:: What is asked ::
Copy out every line of the listing below word for word.

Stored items
--- begin ---

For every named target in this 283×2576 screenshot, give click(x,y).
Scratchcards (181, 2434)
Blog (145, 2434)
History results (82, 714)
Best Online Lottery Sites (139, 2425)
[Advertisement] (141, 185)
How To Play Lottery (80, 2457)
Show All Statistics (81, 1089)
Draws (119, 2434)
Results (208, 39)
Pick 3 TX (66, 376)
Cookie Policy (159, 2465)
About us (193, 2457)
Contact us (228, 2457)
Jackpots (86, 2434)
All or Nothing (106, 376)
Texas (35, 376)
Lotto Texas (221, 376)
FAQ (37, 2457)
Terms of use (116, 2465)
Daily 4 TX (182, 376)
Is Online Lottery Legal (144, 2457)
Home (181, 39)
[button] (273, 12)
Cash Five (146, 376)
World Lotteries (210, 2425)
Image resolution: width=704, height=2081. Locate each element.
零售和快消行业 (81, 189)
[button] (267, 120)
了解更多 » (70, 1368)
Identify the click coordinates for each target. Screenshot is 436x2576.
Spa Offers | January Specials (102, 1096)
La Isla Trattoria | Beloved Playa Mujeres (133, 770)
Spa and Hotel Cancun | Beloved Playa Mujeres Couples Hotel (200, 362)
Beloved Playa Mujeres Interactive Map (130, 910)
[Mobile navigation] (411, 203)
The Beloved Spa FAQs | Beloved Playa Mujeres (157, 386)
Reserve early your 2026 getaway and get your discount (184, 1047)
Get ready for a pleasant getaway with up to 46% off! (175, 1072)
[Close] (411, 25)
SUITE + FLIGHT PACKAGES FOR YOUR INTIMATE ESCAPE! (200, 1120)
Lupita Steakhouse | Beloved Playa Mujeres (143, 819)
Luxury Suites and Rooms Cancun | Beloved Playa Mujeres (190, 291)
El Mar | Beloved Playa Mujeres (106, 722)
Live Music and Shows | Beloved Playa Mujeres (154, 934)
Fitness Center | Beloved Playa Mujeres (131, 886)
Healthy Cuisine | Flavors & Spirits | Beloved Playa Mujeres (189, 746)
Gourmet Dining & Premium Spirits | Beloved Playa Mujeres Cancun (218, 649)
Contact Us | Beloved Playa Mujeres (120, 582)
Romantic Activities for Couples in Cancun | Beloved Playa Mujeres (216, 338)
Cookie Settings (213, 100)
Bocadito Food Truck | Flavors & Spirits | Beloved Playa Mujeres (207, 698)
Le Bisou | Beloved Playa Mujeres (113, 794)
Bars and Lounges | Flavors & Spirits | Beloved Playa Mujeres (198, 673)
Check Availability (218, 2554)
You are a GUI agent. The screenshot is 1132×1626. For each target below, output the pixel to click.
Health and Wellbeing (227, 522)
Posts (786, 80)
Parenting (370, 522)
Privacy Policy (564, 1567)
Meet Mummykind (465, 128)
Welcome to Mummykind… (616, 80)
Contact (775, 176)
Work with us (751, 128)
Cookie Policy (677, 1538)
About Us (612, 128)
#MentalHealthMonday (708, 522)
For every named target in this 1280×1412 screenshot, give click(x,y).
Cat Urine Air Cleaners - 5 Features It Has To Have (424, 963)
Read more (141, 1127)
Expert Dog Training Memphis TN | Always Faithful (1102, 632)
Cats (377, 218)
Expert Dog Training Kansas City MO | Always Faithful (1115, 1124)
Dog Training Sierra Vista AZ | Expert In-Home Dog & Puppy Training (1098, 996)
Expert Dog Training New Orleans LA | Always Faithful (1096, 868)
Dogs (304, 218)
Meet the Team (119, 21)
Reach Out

--- end ---

:: Task response ::
For every named target in this 283×2576 screenshot, give click(x,y).
Scratchcards (181, 2434)
Blog (145, 2434)
History results (82, 714)
Best Online Lottery Sites (139, 2425)
[Advertisement] (141, 185)
How To Play Lottery (80, 2457)
Show All Statistics (81, 1089)
Draws (119, 2434)
Results (208, 39)
Pick 3 TX (66, 376)
Cookie Policy (159, 2465)
About us (193, 2457)
Contact us (228, 2457)
Jackpots (86, 2434)
All or Nothing (106, 376)
Texas (35, 376)
Lotto Texas (221, 376)
FAQ (37, 2457)
Terms of use (116, 2465)
Daily 4 TX (182, 376)
Is Online Lottery Legal (144, 2457)
Home (181, 39)
[button] (273, 12)
Cash Five (146, 376)
World Lotteries (210, 2425)
Image resolution: width=704, height=2081. Locate each element.
零售和快消行业 (81, 189)
[button] (267, 120)
了解更多 » (70, 1368)
Identify the click coordinates for each target. Screenshot is 436x2576.
Spa Offers | January Specials (102, 1096)
La Isla Trattoria | Beloved Playa Mujeres (133, 770)
Spa and Hotel Cancun | Beloved Playa Mujeres Couples Hotel (200, 362)
Beloved Playa Mujeres Interactive Map (130, 910)
[Mobile navigation] (411, 203)
The Beloved Spa FAQs | Beloved Playa Mujeres (157, 386)
Reserve early your 2026 getaway and get your discount (184, 1047)
Get ready for a pleasant getaway with up to 46% off! (175, 1072)
[Close] (411, 25)
SUITE + FLIGHT PACKAGES FOR YOUR INTIMATE ESCAPE! (200, 1120)
Lupita Steakhouse | Beloved Playa Mujeres (143, 819)
Luxury Suites and Rooms Cancun | Beloved Playa Mujeres (190, 291)
El Mar | Beloved Playa Mujeres (106, 722)
Live Music and Shows | Beloved Playa Mujeres (154, 934)
Fitness Center | Beloved Playa Mujeres (131, 886)
Healthy Cuisine | Flavors & Spirits | Beloved Playa Mujeres (189, 746)
Gourmet Dining & Premium Spirits | Beloved Playa Mujeres Cancun (218, 649)
Contact Us | Beloved Playa Mujeres (120, 582)
Romantic Activities for Couples in Cancun | Beloved Playa Mujeres (216, 338)
Cookie Settings (213, 100)
Bocadito Food Truck | Flavors & Spirits | Beloved Playa Mujeres (207, 698)
Le Bisou | Beloved Playa Mujeres (113, 794)
Bars and Lounges | Flavors & Spirits | Beloved Playa Mujeres (198, 673)
Check Availability (218, 2554)
You are a GUI agent. The screenshot is 1132×1626. For each target below, output the pixel to click.
Health and Wellbeing (227, 522)
Posts (786, 80)
Parenting (370, 522)
Privacy Policy (564, 1567)
Meet Mummykind (465, 128)
Welcome to Mummykind… (616, 80)
Contact (775, 176)
Work with us (751, 128)
Cookie Policy (677, 1538)
About Us (612, 128)
#MentalHealthMonday (708, 522)
For every named target in this 1280×1412 screenshot, give click(x,y).
Cat Urine Air Cleaners - 5 Features It Has To Have (424, 963)
Read more (141, 1127)
Expert Dog Training Memphis TN | Always Faithful (1102, 632)
Cats (377, 218)
Expert Dog Training Kansas City MO | Always Faithful (1115, 1124)
Dog Training Sierra Vista AZ | Expert In-Home Dog & Puppy Training (1098, 996)
Expert Dog Training New Orleans LA | Always Faithful (1096, 868)
Dogs (304, 218)
Meet the Team (119, 21)
Reach Out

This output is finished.